Cuando leen “Dios creó el mal”… pero no entienden ni la mitad.
Hay quienes abren el Tanaj, leen “Yo formo la luz y creo la oscuridad”, y ya sienten que desenmascararon el universo… como si el Ein Sof necesitara defensa en comentarios de internet.
Según el Sefer Yetzirá, la creación funciona por equilibrio y oposición.
La “oscuridad” no es un monstruo creado con cariño; es simplemente la luz cuando no está siendo recibida.
Pero claro, aceptar eso implica responsabilidad… y eso no vende.
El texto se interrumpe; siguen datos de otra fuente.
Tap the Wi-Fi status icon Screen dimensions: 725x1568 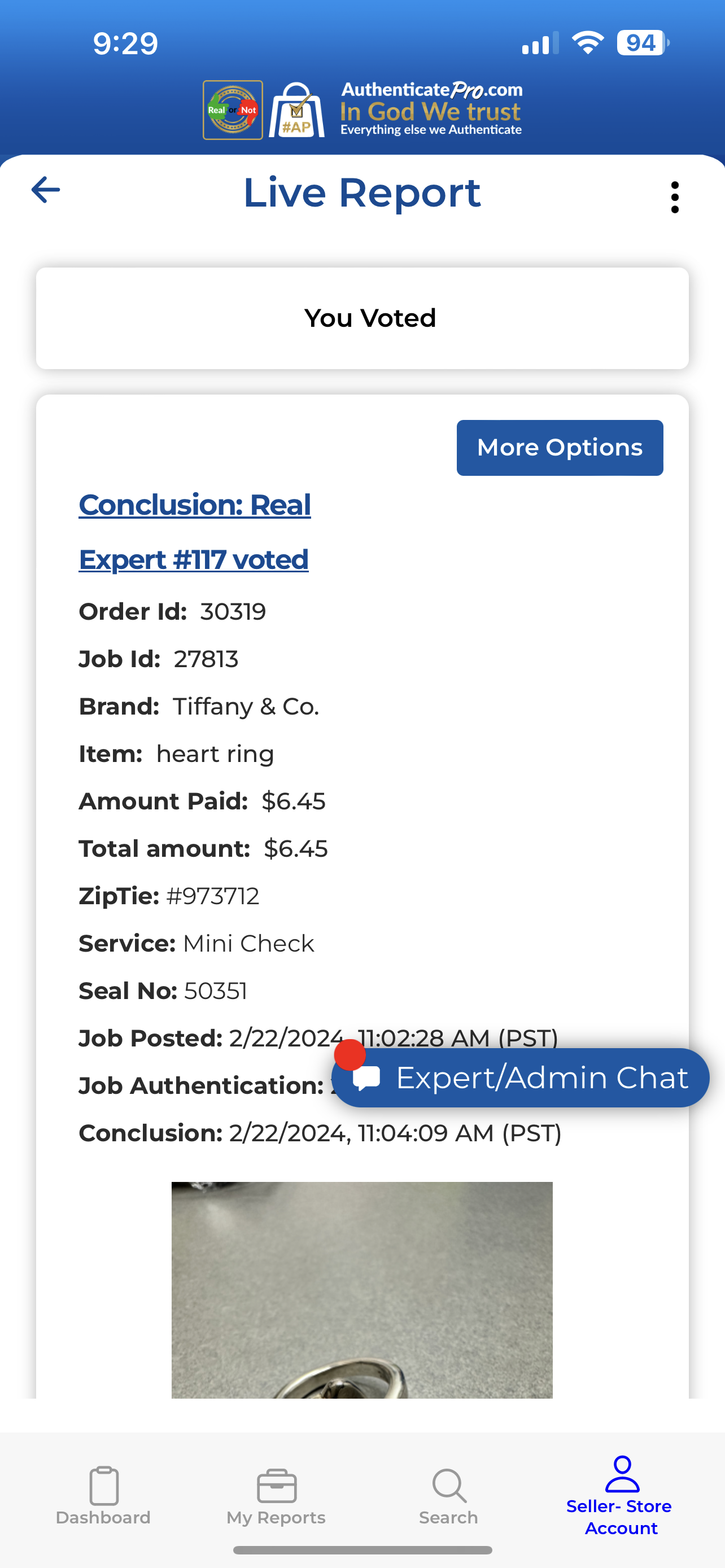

Luego citan que Dios “se arrepintió” de haber creado al hombre, y se imaginan al Creador teniendo una crisis emocional.
El Sefer Raziel HaMalaj lo deja claro: no es arrepentimiento humano, es cambio en la manifestación del juicio. La Luz no falla… el recipiente sí.
Y si se asoman al Libro de Enoc, la historia se pone incómoda:
No hay un Dios fabricando maldad, hay seres que reciben luz y la distorsionan por elección.
Pero eso exige asumir consecuencias, y es más fácil culpar al cielo que corregir el alma.
Así que no, Hashem no “crea el mal” como quien hornea pan.
El mal es lo que ocurre cuando la luz es mal canalizada.
Decir lo contrario es como culpar al sol por la sombra… mientras sigues parado justo delante de la luz.